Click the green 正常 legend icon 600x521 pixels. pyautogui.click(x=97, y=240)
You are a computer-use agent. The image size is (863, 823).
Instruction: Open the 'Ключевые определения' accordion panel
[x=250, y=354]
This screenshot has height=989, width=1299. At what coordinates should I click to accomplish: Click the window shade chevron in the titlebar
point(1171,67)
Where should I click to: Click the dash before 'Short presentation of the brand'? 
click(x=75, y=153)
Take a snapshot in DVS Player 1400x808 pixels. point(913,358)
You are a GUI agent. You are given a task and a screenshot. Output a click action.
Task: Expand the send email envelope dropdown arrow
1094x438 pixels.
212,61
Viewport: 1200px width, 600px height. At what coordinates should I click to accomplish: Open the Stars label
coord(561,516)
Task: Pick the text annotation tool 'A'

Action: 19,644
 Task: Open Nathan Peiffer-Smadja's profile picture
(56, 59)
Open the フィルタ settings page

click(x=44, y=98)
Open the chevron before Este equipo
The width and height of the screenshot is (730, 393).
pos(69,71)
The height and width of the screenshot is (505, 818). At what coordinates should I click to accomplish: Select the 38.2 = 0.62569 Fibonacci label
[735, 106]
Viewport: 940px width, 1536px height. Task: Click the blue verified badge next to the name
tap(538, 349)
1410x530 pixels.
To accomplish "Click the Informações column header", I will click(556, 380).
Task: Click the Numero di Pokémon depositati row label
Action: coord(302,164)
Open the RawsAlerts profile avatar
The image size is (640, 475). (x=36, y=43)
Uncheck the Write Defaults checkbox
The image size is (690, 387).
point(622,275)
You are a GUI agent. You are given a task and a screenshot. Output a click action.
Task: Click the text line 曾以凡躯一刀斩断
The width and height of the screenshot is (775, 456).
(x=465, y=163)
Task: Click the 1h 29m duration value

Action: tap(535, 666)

» Exercise objective
Only one span is to be repeated: the line with "The width and height of the screenshot is (775, 456)." through the final line of the entries above, word for word.

» Your solution
The width and height of the screenshot is (775, 456).
(x=465, y=163)
Task: Click the 1h 29m duration value

Action: tap(535, 666)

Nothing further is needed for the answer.